Unfortunately, the vision for the Copyright Hub turns out to be an inch deep.  It also lacks explanations of how, or if, all these initiatives — ranging from PRS and PPL’s efforts to offer “one-stop” music licenses all the way up through the technically sophisticated GRD — could fit together or even how they map to the elements in the proposed Copyright Hub.  The LCC project is looking at technical aspects of the integration issue, but it is conceived as an enabler of standards, not as a marketplace solution.  It’s possible that such a solution is envisioned as a next step in the process. But the report betrays evidence of a lack of technical understanding that would have benefited both the analysis and the envisioning of solutions.

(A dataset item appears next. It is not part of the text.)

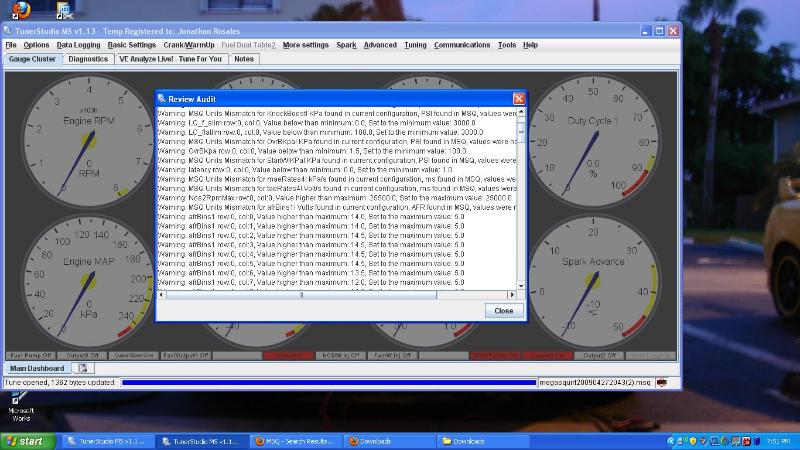Screen dimensions: 800x450
Task: Click the small icon beside Main Dashboard tab
Action: coord(83,368)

For example: The report has a section on digital images, which discusses the problem that many images are stripped of their rights metadata as part of normal publishing processes.  It discusses the possibility of using Internet-standard Uniform Resource Identifiers (URIs) to identify images and the work that entities such as Getty Images and the PLUS coalition are doing to create image registries and automate rights licensing.  But when put in this context, the solution to the metadata stripping problem is obvious: watermarking, the standard way of ensuring that data travels with content.  The problem can be solved with a standard watermarking scheme whose payload includes a serial identifier that can be used to reference a URI in a registry.  This is what the RIAA proposed for music in the U.S. in 2009, albeit to precious little fanfare; but Hooper and his people didn’t see it.  (They use the word “embed” without appearing to understand its meaning.)  There are other examples like this.

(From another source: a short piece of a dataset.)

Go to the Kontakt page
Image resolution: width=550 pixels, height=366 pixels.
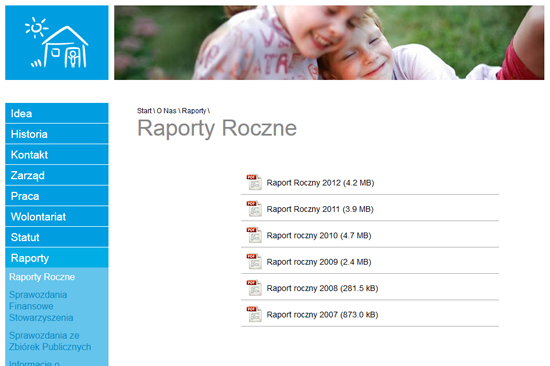tap(57, 155)
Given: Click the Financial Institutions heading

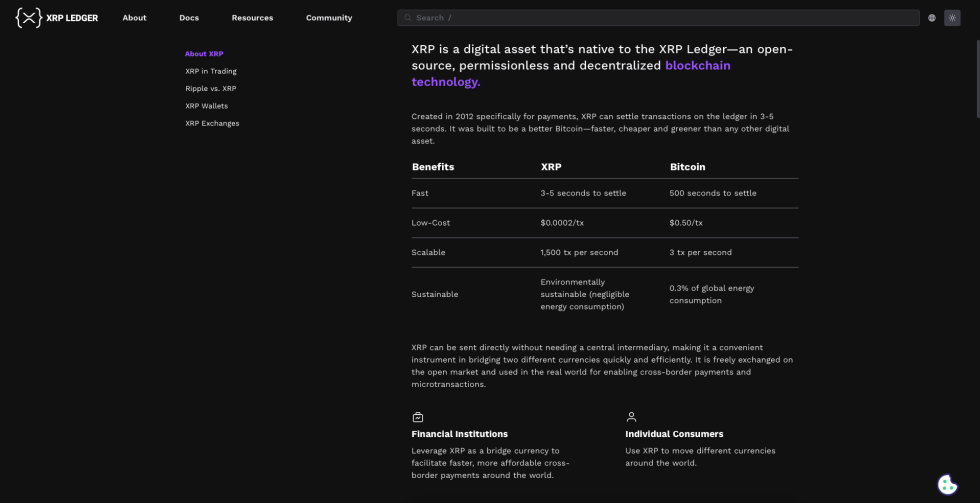Looking at the screenshot, I should [x=459, y=434].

The report mentions “long tail” licensing — not as in long tail content, but as in long tail uses of content rights.  The work that needs to be done should, the report rightly says, address the large and growing number of low-value licensing transactions rather than, say, Universal Music Group licensing to Spotify or Deezer (the kind of deal that will always get done the old-fashioned way).  Unfortunately, the authors don’t seem to have talked to many people who try to get such licensing.  They should, for example, have sought out startup companies that have to navigate the impenetrable maze of direct licensing deals with rights holders,  face the rigidity of collecting societies that won’t accommodate their innovative business models, and make separate deals in 27 member states to get a pan-European service launched.

Overall, the second Hooper Report reads like a particularly well-informed version of the typical industry response to a government body’s investigation into industry practices: look at all the steps we’re already taking to solve this problem; leave us alone.

As a result, the new Hooper Report is a solid foundation on which to build solutions, but it doesn’t provide enough forward direction.  It’s all very well to talk about respecting the growing body of valuable work that different organizations are doing to solve online content licensing problems, avoiding “not invented here,” promoting open standards, and so on.  But the work that must be done will necessarily include tasks that are tedious and contentious, aspects that the Hooper Report glosses over.

Metadata schemes will have to be rationalized against one another; gaps and incompatibilities will have to be identified and eliminated.  Rights holders whose metadata is incomplete or poor quality will have to be identified and given sufficient incentive to improve.  Well-intentioned standards initiatives with overlapping or conflicting goals will have to change.  Digital holdouts will have to be convinced to participate.  And the many organizations with vested interests in maintaining the status quo will have to be called out as part of the problem rather than the solution.  This may be ugly work, but it will have to get done.